一人ではない。彼女の背後には学生服を着た生徒達、男女合わせて五十人ほどが付き従っている。
「はああああん! 会長おお……!」
「会長がああ……」
僕のクラスメイトから、次々にうっとりした嬌声が上がる。全員が会長を見ている。僕らの事なんて見ていない。
「サリナ! 何しに来やがった!」
ヤミノが噛み付きそうな勢いで叫ぶ。
「ちょっとレクリエーションに、と言いたいところだけど、これも生徒会の活動の一つなのです。学園四天王を募集したらこの人数が殺到してしまいましてね。面接の前の一次選考の為に来たのです。ボウリングとは、心技体のパラメータをチェックするのに最適な競技だと風の噂で聞きましてね」
「一次選考? 嘘をつけ! さては、アタシがここにいる事を聞いてきたんだな!」
「はて?」
首を傾げる会長。
「雑魚キャラの群れを引き連れて、ノコノコと……。アタシとのバトルの延長戦をやろうってのかよ。ええ?」
「さて?」
「望むところよ! アタシの道具にゃマニュアル・セーフティは付いてないんだ。こちとらいつでも準備オーケーだぜ!」
「おい、ヤミノ! 物騒な真似はやめろ!」
「承一、安心してくれ。何も戦争をおっ始めようってわけじゃない。何せアタシはあのバカ女神の呪いでゴニョゴニョ……、言わせんなよ恥ずかしい!」
「言うかよ!」
魔導兵器を召喚しようとすると、いつでもどこでも緊縛完了しちゃうなんて!
「とにかく!」
ビシッと会長に指を突きつけるヤミノ。
「この異国の競技場はアンタとアタシがバトるのに相応しいって事よ。魔導も魔法も毒も剣も無し、ボウリングで勝負だ! アンタもそのつもりで来たんだろこの野郎!」
「やれやれですね」
ふふふ、と会長が笑う。激昂するヤミノとは対照的な、柔らかな、そして涼やかな笑み。
「あ、ボウリングで? なら一安心……。でもないぞ! おいヤミノ! そんな喧嘩売ってるけど、お前、下手だぞ? 自分で分かってないのか? お前まさかルールを逆に覚えてるんじゃないか? ピンを倒さないといけないんだぞ?」
「わ、分かってるって! 結構倒せるようになったじゃん!?」
「んー……。まあ……。うーん」
「おいおい! 三回に一度ぐらいは倒してたじゃん! それに」
顔を寄せ、声を落とすヤミノ。
「それに、あのアマもなかなかどうして、下手クソのはずだぜい? あの女は自分じゃ何も出来ないのさ。聖女なんて、ブリキの薄らバカどもを顎で使うだけの簡単なお仕事だからな。あんなすかした顔をしてるけど、中身は手前のオシメも換えられない永遠のイヤイヤ期よ」
「相変わらず口の減らない事で。イヤイヤ期はどちらかしら」
会長がやれやれと首を振る。聞こえてるじゃん!
会長がブレザーを脱いだ。
それを、お付きの生徒が膝を付いて受け取る。別の生徒がボウリングシューズを足元に揃え、またもう一人の生徒がバッグから取り出したボールを磨く。

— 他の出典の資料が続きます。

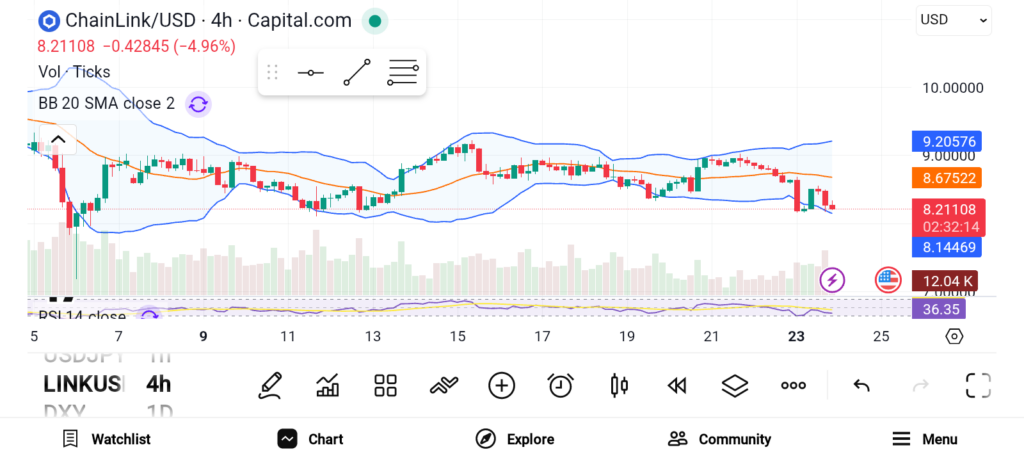
Task: Open chart type selector
Action: point(327,385)
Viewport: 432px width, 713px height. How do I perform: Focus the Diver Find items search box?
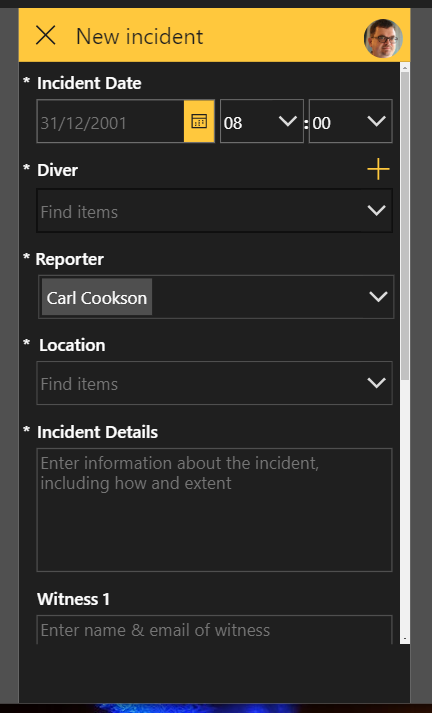point(200,211)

やる気だ! って言うか、え、マイボール!? 準備万端じゃないか!
「糖獄さんと生徒会長が十柱戯闘!?」
「た、大変だああ!」
クラスメイト達は大興奮、と言うか、大混乱と言うか、大騒ぎだ。
「うおおお!」
とにかく皆大盛り上がりなのだった。はあ。もうこうなったら止められない。